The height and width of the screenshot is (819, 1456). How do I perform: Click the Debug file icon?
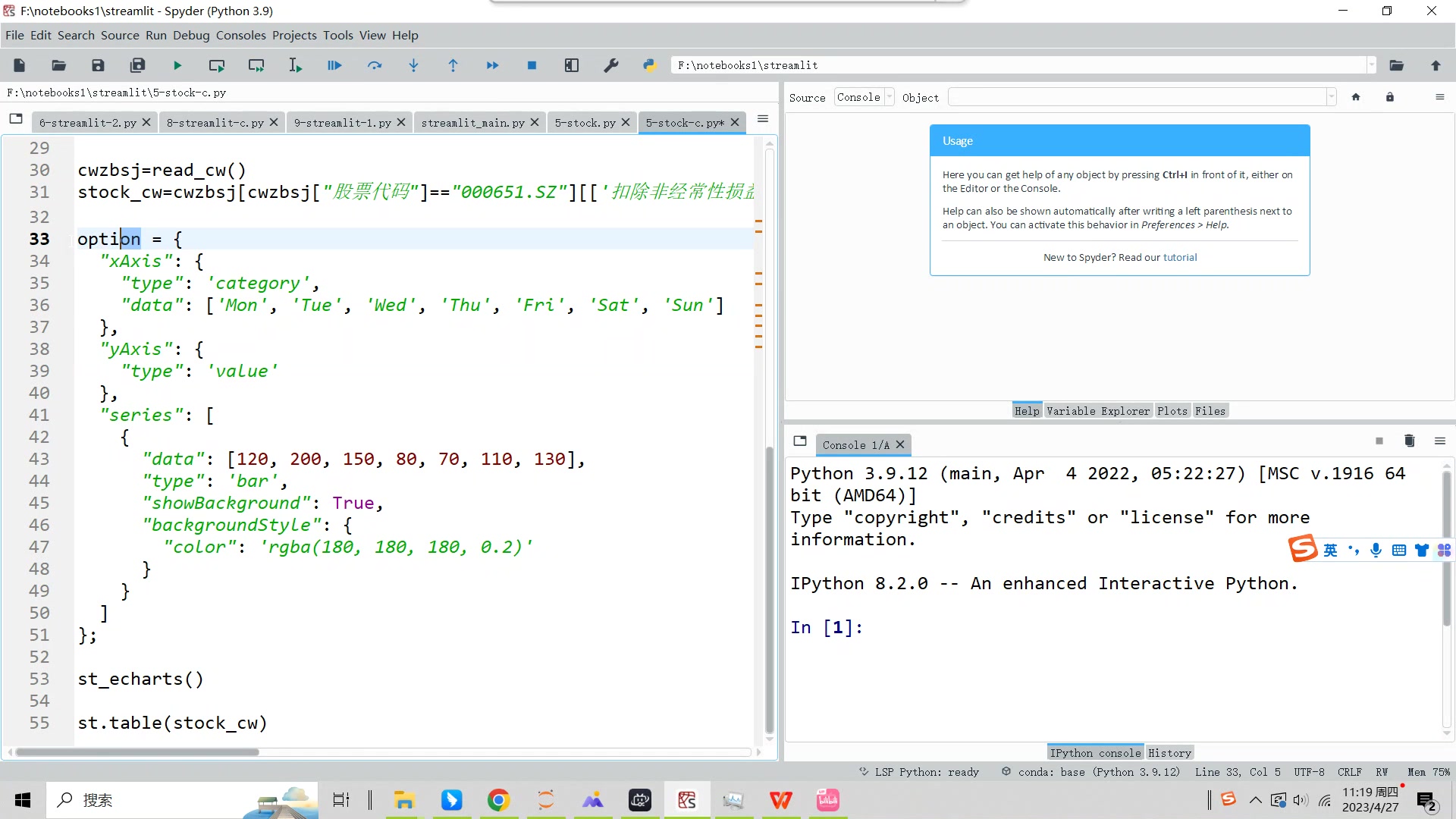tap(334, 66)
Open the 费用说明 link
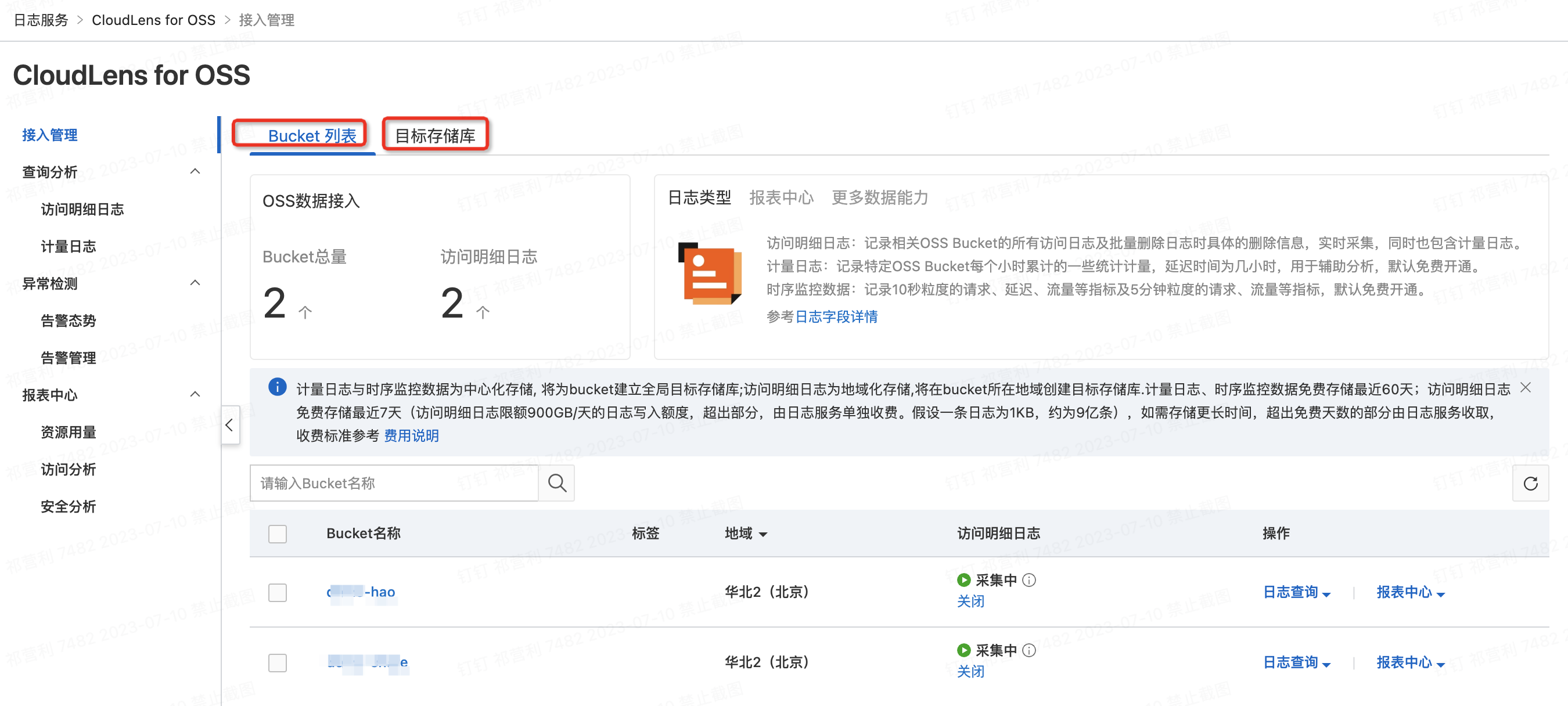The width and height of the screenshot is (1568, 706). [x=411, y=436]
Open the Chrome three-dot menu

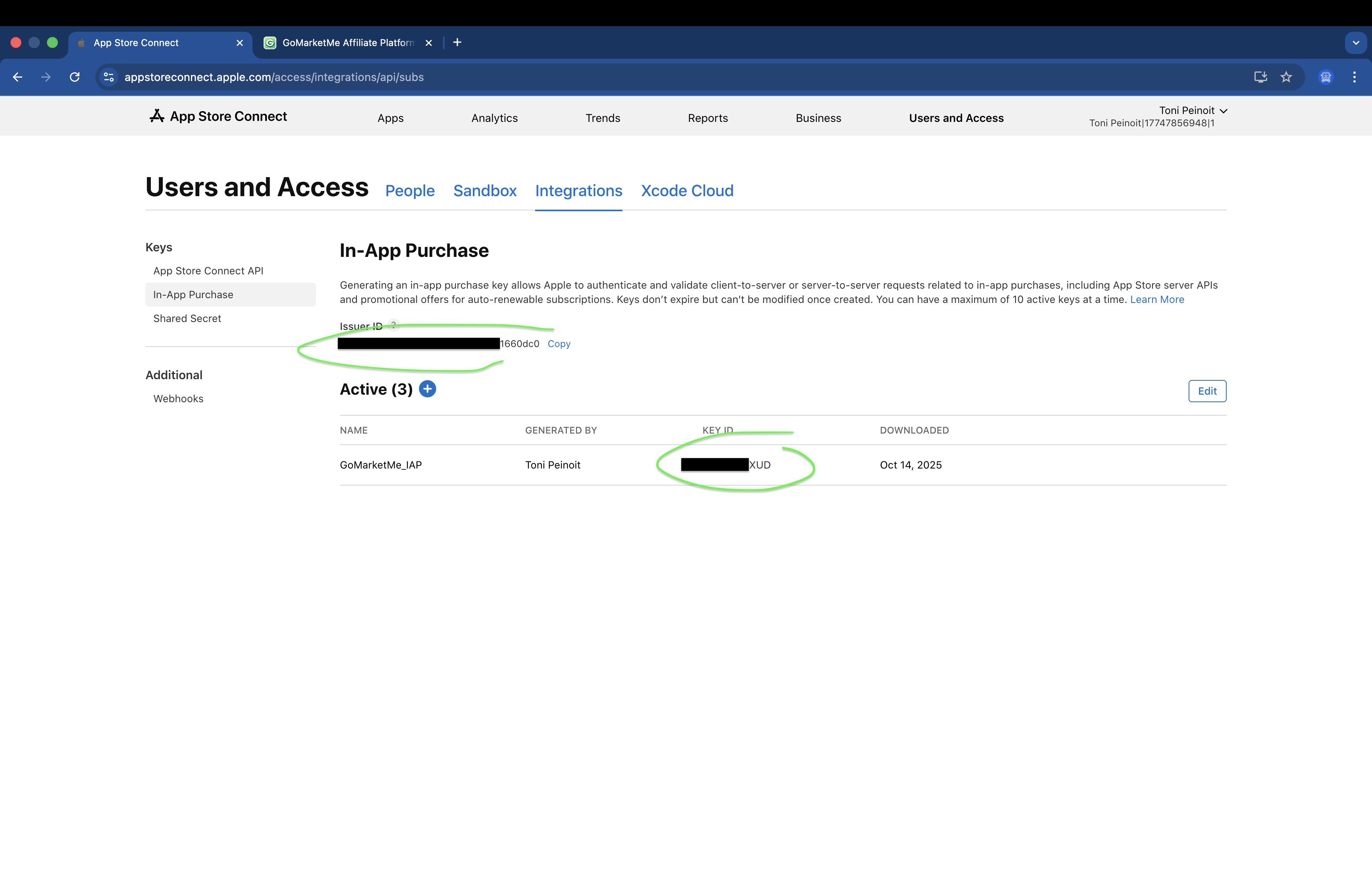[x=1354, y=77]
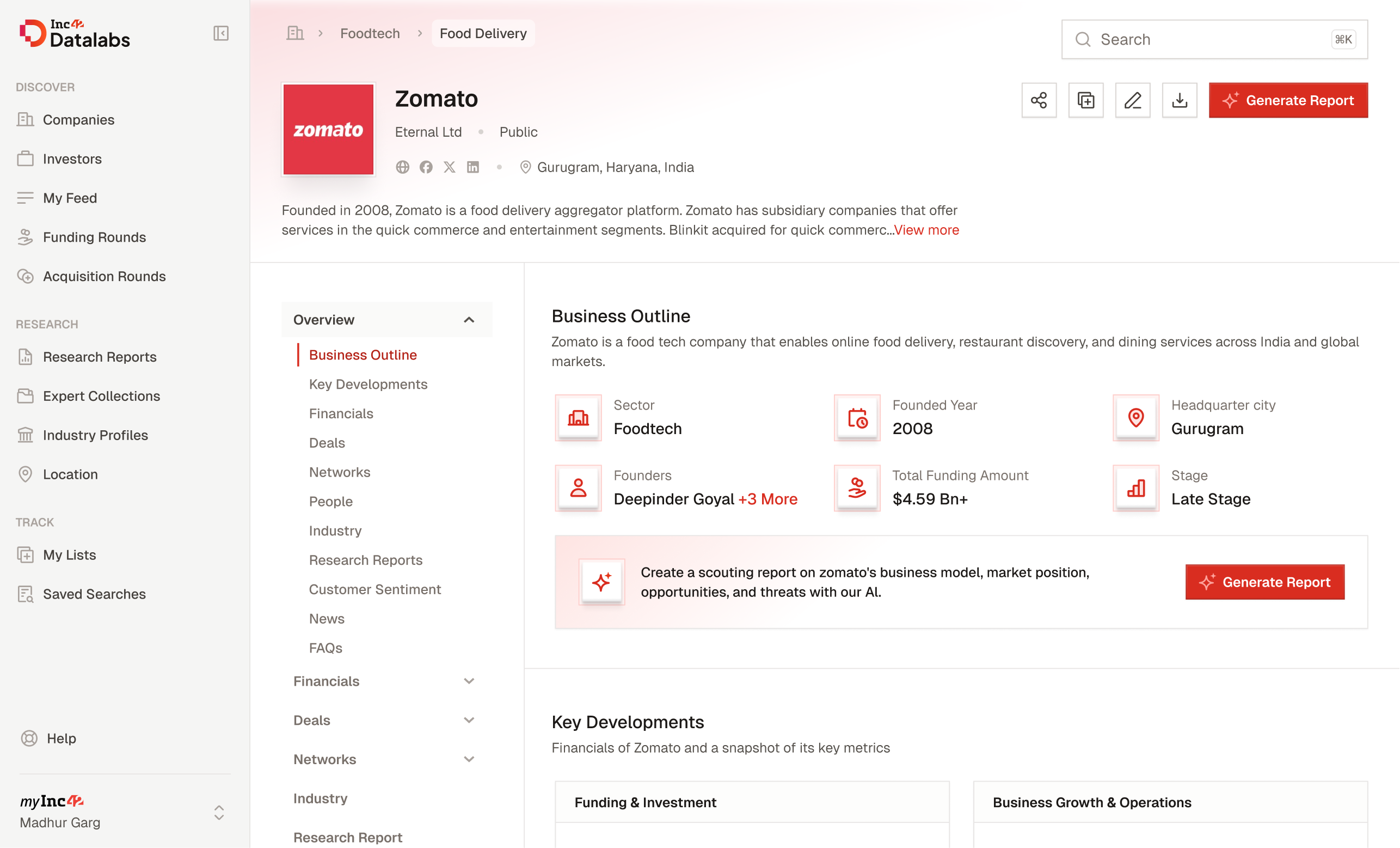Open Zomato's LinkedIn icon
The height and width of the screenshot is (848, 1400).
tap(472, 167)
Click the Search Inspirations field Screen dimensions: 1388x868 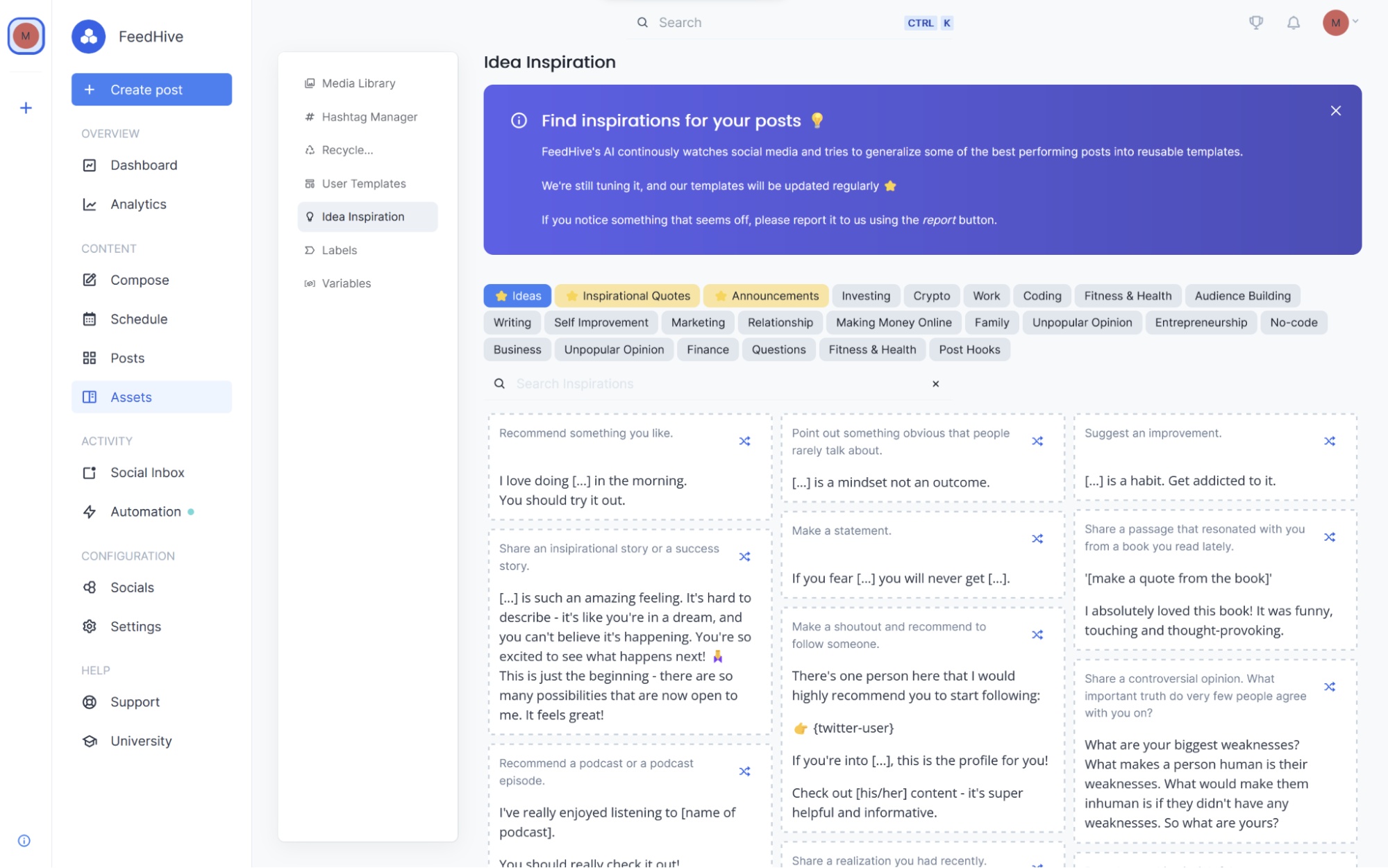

EXERCISE PROMPT: Transcribe all of the records above character for character. Exclude the pictures.

EXERCISE RESPONSE:
The height and width of the screenshot is (819, 1456). How do I perform: Click the Debug file icon?
tap(334, 66)
Open the 费用说明 link
The width and height of the screenshot is (1568, 706). [x=411, y=436]
Open the Chrome three-dot menu

[x=1354, y=77]
Open Zomato's LinkedIn icon
The height and width of the screenshot is (848, 1400).
tap(472, 167)
Click the Search Inspirations field Screen dimensions: 1388x868 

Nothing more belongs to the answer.